Virtually undetectable TSGA10 mRNA expression was observed only in the heart, skeletal muscle, leucocytes and adrenal cortex. Pituitary manifestations are a rare feature of APS1 presenting as either single or multiple hormonal deficiencies. Autoantibodies against pituitary tissue have been repeatedly shown by immunofluorescence in the sera of APS1 patients, yet a major pituitary specific autoantigen remains to be identified. A cDNA clone encoding TSGA10 was isolated and identified as a minor autoantigen in APS1 from the immunoscreening of a human pituitary cDNA expression library. While conducting the present study, the TSGA10 autoantigen was also independently isolated from a human testis cDNA expression library and characterized using sera from within the same Finnish APS1 patient series [20].

This study was supported by Alzheimers Research UK and Alzheimer’s Society through their funding of the Manchester Brain Bank under the Brains for Dementia Research (BDR) initiative. Nancy Allen did immunohistochemistry, all microscopical assessments and data analysis, and helped with paper writing.
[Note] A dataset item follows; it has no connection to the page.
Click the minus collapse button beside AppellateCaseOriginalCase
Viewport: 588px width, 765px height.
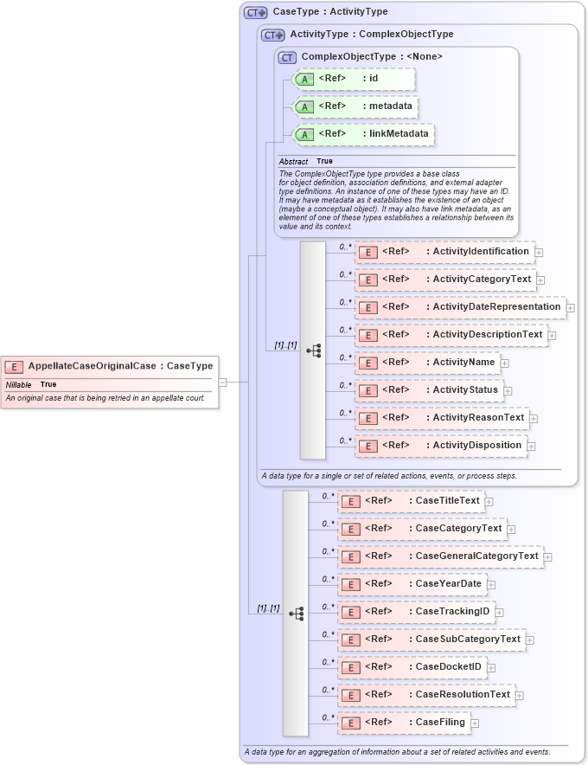pyautogui.click(x=222, y=381)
Andrew Robinson prepared sections for staining and immunohistochemistry. Julie Snowden helped with statistical advice and clinical data. Yvonne Davidson provided technical support and training. David Mann provided study design, supervision and wrote the paper. “
“Primitive polar spongioblastoma selleckchem was first described by Russell and Cairns in 1947. However, the polar spongioblastoma pattern is often seen in many neuroepithelial tumors, and this category was deleted in the previous World Health Organization (WHO) classification. In 2010, Nagaishi et al. reported on a case involving a neuroepithelial

tumor with the typical histological pattern of polar spongioblastoma and suggested that this tumor might Bioactive Compound Library not be suited to any of the neuroepithelial tumors in the current WHO classification. We report on an autopsy case involving an unclassified high-grade glioma with polar spongioblastoma pattern that was very similar to the case described by Nagaishi et al. A 44-year-old man who presented with a headache exhibited a tumor of the right frontal lobe on MRI. Histological diagnosis of the tumor obtained by gross total resection was high-grade glioma, which was composed of the parallel palisading of spindle tumor cells expressing

GFAP, without microvascular proliferation (MVP) and necrosis. Conventional chemoradiotherapy was performed, but the case was complicated by cerebrospinal fluid (CSF) dissemination that resulted in multiple extraneural metastases through systemic diversionary CSF shunting. Finally, the patient died approximately 13 months after the initial treatment. Both the cerebral and Douglas pouch tumors that were obtained at autopsy were diagnosed as typical glioblastomas, and they were composed of the proliferation of atypical astrocytes with MVP and pseudopalisading necrosis without the formation of rhythmic palisading. Although mafosfamide the histological findings were different from that of the first operation, immunohistochemical and genetic profiles demonstrated almost the same results. This tumor was not classified as a typical glioblastoma by the initial findings, but it had the nature of a glioblastoma. These findings suggest that the tumor might be classified as a new subset of glioblastoma called glioblastoma with polar spongioblastoma pattern. “
“The effect of combustion smoke inhalation on the respiratory system is widely reported but its effects on the central nervous system remain unclear. Here, we aimed to determine the effects of smoke inhalation on the cerebellum and hippocampus which are areas vulnerable to hypoxia injury.